[DOCUMENT EXCERPT]
Verse 20
And being asked by the Pharisees, when the kingdom of God cometh, he answered them, and said, The kingdom of God cometh not with observation: neither shall they say, Lo, here! or, There! for lo, the kingdom of God is within you.
Being asked by the Pharisees ... Some have made it out that these were sincere questioners; but all of the evidence is against it. "Their question amounted to a request for a `sign from heaven'."[28] Ash also saw this as "a rejection of the `signs' Jesus had already performed, and of what he had (already) said upon the subject."[29] Geldenhuys thought the Pharisees might have been sincere; but the view here is that these old enemies of Jesus were up to their old tricks. "The question was probably a mocking one, `When is this kingdom of God of which thou sayest so much, and of which thou claimest to be King, visibly to appear?'"[30]
Cometh not with observation ... means that the kingdom would not visibly appear at all. There would be no proclamation of a king, in the political sense, no definition of boundaries, no setting up of any kind of material state at all. Hobbs noted that the word here translated "observation" is from the vocabulary of Greek medical writers (Luke being a physician), and that the word meant "closely watching the symptoms of heart disease."[31]
The kingdom of God is within you ... Special attention is due this statement, because of the error that is associated with it in popular thought. Summers declared: "One thing only can be derived from this ... Jesus' emphasis of the kingdom as internal and spiritual, not external and material."[32] There is an element of truth in such a comment; but it must not be understood as teaching that the kingdom is simply something that gets into men. Summers appears to have had something like that in mind, basing his conclusion upon the fact that the word here translated "within" occurs only twice in the New Testament, the other instance being Matthew 23:26 where "the word refers to the inside of a cup or a dish." This, however, is not the whole story. The word in Matthew (used with an article) is a noun, and here it is an adverb; and W. E. Vine particularly stressed that, in Luke 17:21, "The English Revised Version margin, "in the midst of," is to be preferred. The kingdom of God was not in the hearts of the Pharisees!"[33]
Geldenhuys has an especially pertinent comment on this, thus:
The contention of some critics that the Saviour by these words taught that the kingdom of God is merely an inner, spiritual condition in the human heart, must very definitely be rejected. Such a condition may qualify for entrance into the kingdom, but it is not itself the kingdom ... It is not ... a state of mind ... nor a disposition of men. The kingdom of God is a fact of history, not psychology ... Jesus speaks everywhere of men entering the kingdom, not of the kingdom entering men!"[34]
Lo here ... lo there ... In the next paragraph (Luke 17:22-37), Jesus explained that the external, visible "signs" so desired by the Pharisees were to be seen, not during the forthcoming church phase of the kingdom of God, but at the Second Advent. We agree with Barclay that " Luke 17:22-27 speak of the Second Coming of Jesus."[35] That there are, in the very nature of such a passage, difficulties that we cannot fully understand should not deter us. The things here prophesied shall surely come to pass.
[/DOCUMENT EXCERPT]
[DATA SUPPLIED]
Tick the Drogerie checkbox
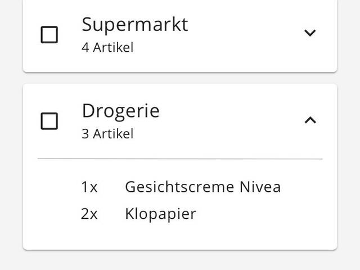The width and height of the screenshot is (360, 270). (x=50, y=121)
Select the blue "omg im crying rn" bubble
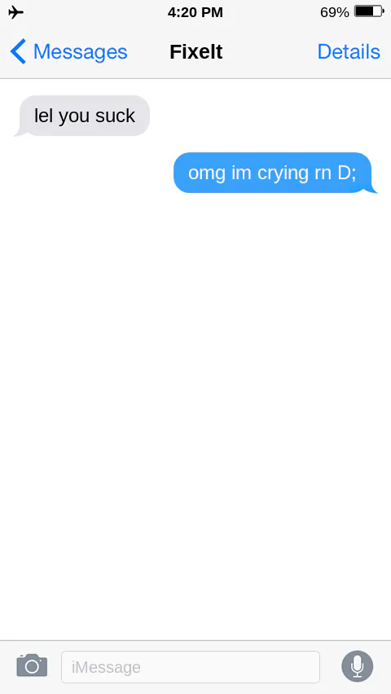The height and width of the screenshot is (694, 391). (275, 173)

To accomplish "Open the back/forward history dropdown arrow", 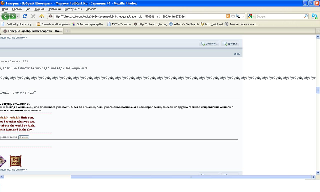I will click(18, 17).
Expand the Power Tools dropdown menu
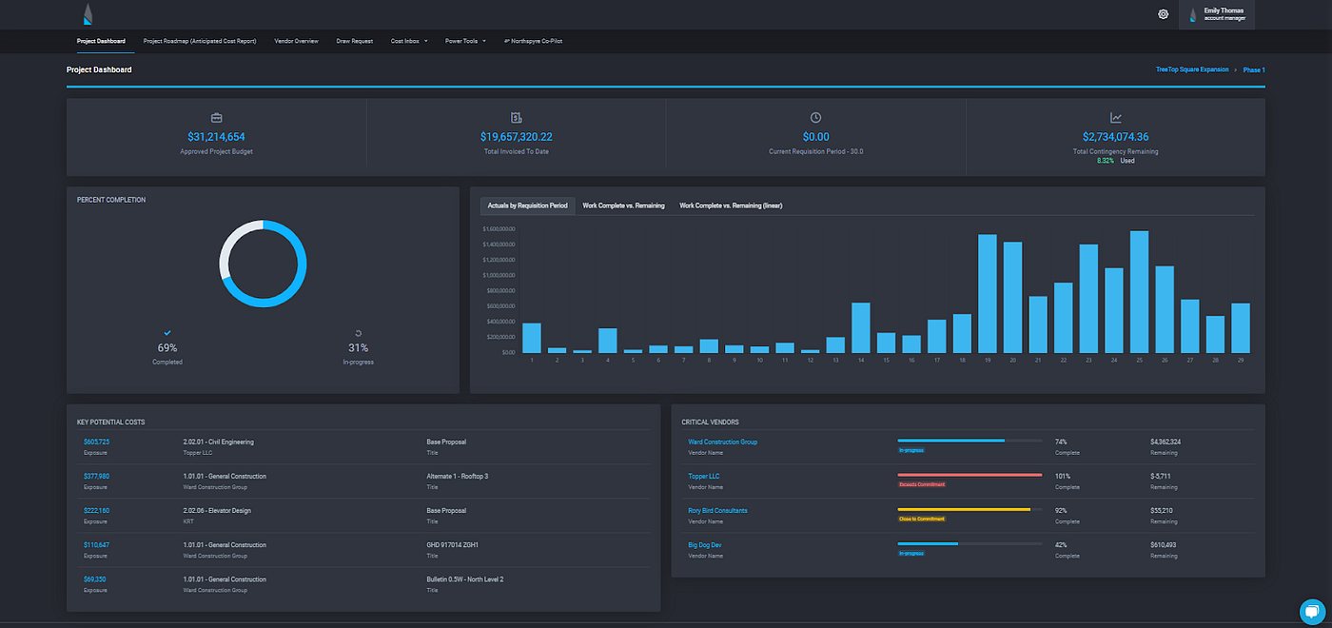Screen dimensions: 1332x628 465,42
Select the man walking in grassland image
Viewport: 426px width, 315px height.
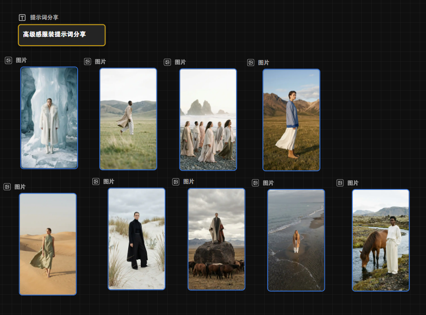pyautogui.click(x=128, y=119)
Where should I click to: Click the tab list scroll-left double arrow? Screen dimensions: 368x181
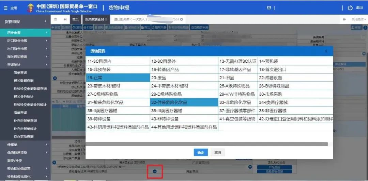pyautogui.click(x=65, y=19)

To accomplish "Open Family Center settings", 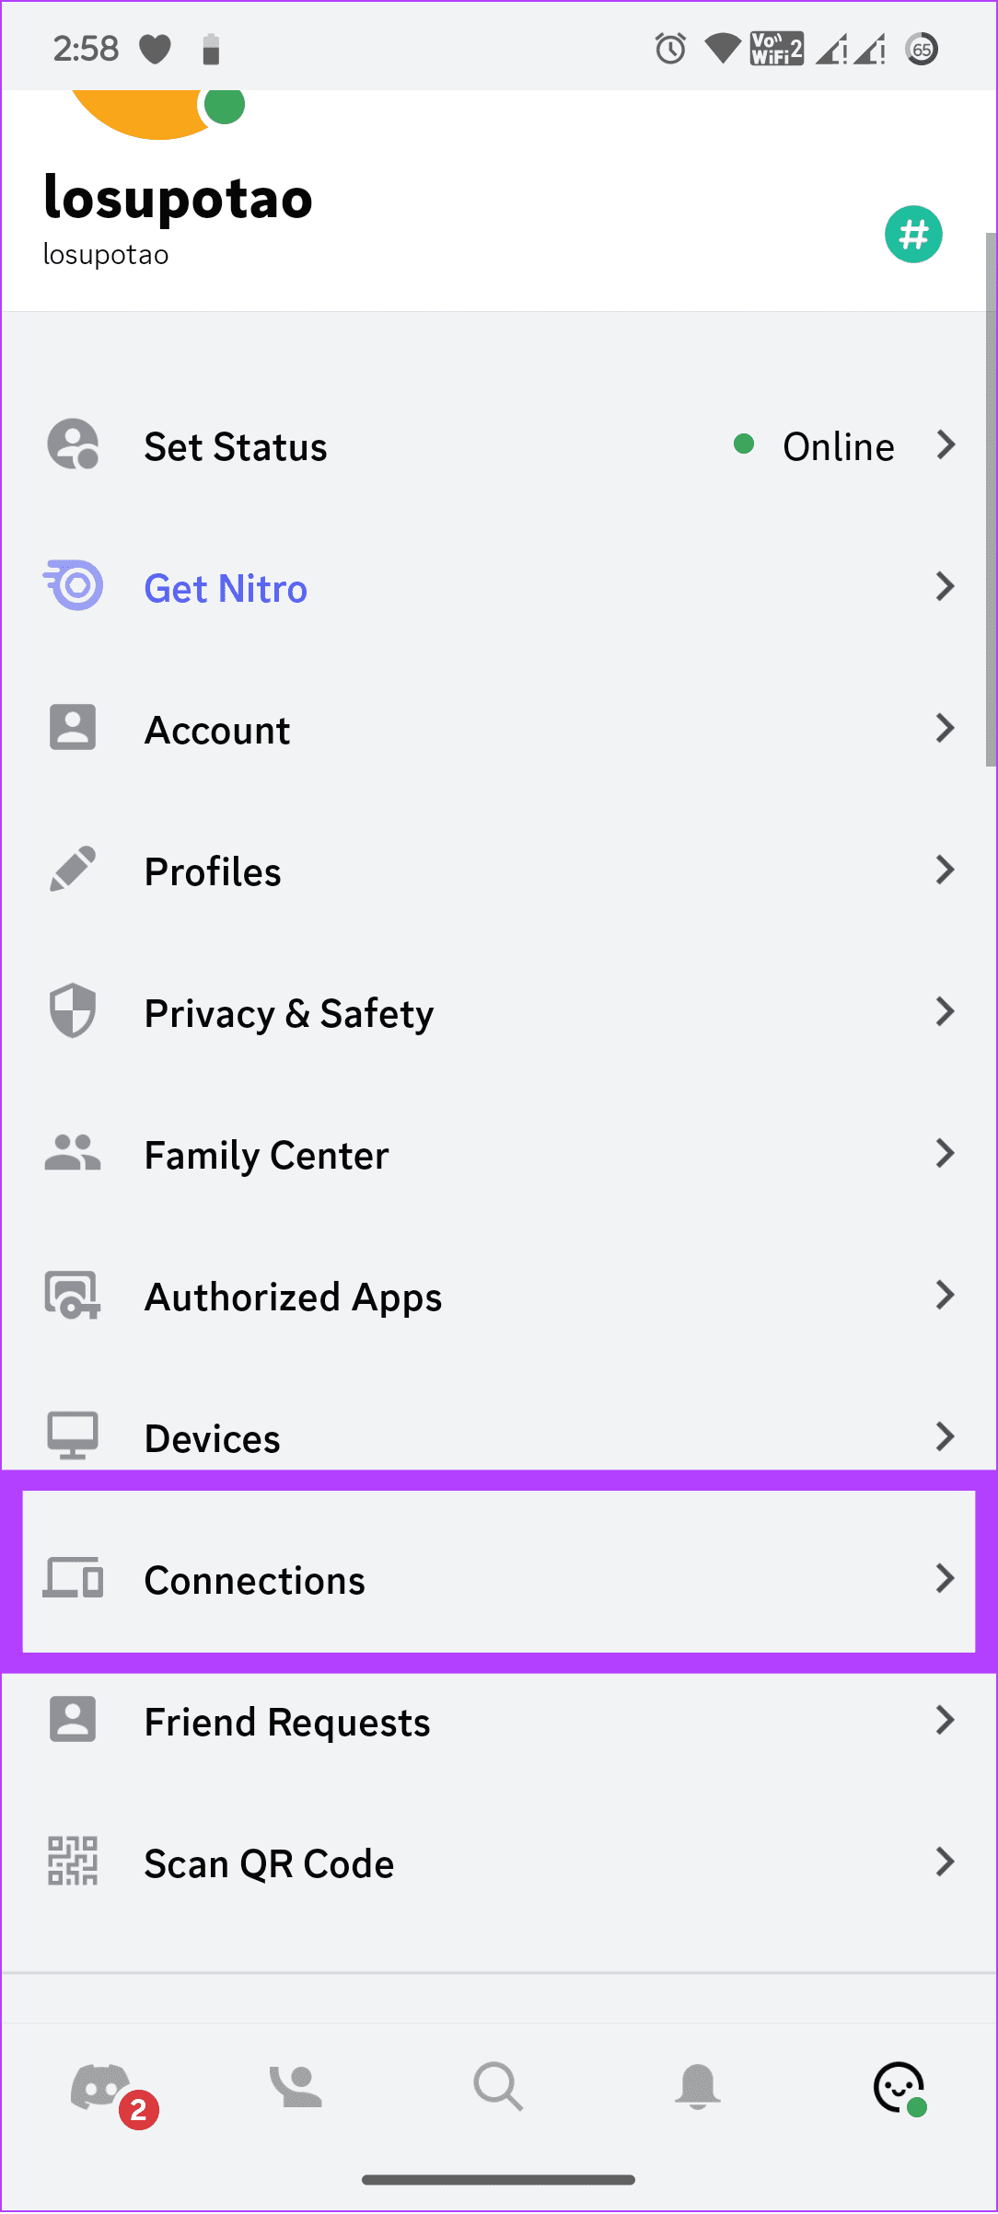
[/DATA SUPPLIED]
EXERCISE DESCRIPTION: Please continue the commentary on Luke 17:20 from where it stops. This data has nothing to do with the commentary on Luke 17:20.

FINAL ANSWER:
[28] E. J. Tinsley, The Gospel according to Luke (Cambridge: Cambridge University Press, 1969), p. 166.
[29] Anthony Lee Ash, op. cit., p. 80.
[30] J. R. Dummelow, op. cit., p. 762.
[31] Herschel H. Hobbs, op. cit., p. 251.
[32] Ray Summers, op. cit., p. 202.
[33] W. E. Vine, Expository Dictionary of New Testament Words (Old Tappan, New Jersey: Fleming H. Revell Company, 1962), p. 224.
[34] Norval Geldenhuys, op. cit., pp. 443-444.
[35] William Barclay, op. cit., p. 229.